L’un des bienfaits les plus précieux, le plus incontestable assurément que doit notre France à la puissante et féconde explosion du romantisme est l’admiration, émue et studieuse, du monde extérieur. Ce n’est pas que nos ancêtres, en aucun temps, soient restés insensibles aux beautés de la nature et aux charmes de la vie rustique, mais leurs poètes et leurs artistes, dans leurs premières naïvetés, mirent longtemps à trouver un langage assez précis, souple et coloré pour fixer et communiquer des émotions qu’ils ressentaient peut-être aussi vivement que nous. Dès le XIIIe siècle, pas un trouvère, pas un conteur qui n’adresse un salut au joli printemps, et ne promène les aventures, héroïques ou galantes, de ses chevaliers et de ses dames à travers la fraîcheur fleurie des plaines verdissantes ou dans l’ombre des forêts touffues.
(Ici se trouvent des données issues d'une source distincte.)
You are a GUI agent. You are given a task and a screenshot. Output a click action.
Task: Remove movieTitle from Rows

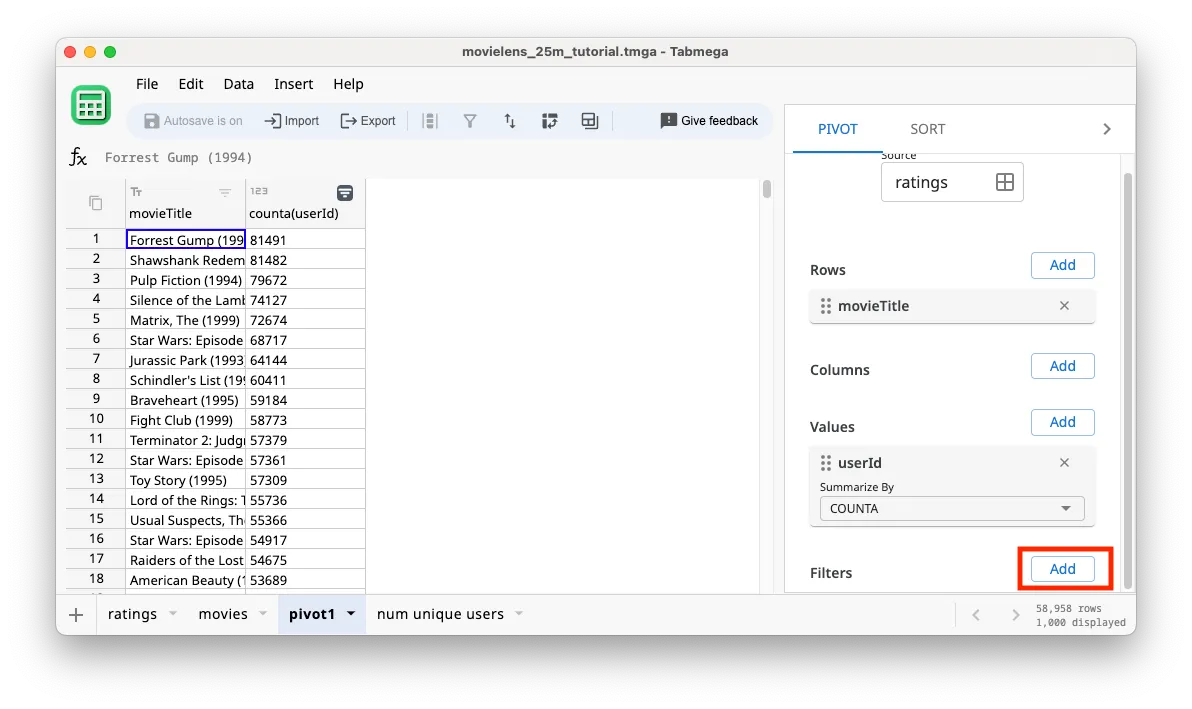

Mais avec quelles redites banales s’exprime, le plus souvent, cette sensibilité superficielle ! Combien, sous ce rapport, restons-nous en arrière de l’Italie et de l’Angleterre où Dante, Boccace, Chaucer, bien d’autres, savent déjà, en quelques mots, dessiner et peindre un paysage et ses habitans avec une

  1. Paul Huet (1803-1869). D’après ses notes, sa correspondance, ses contemporains. — Documens recueillis par son fils, René Paul-Muet, 1 vol. gr. in-8 illustré ; Henri Laurens.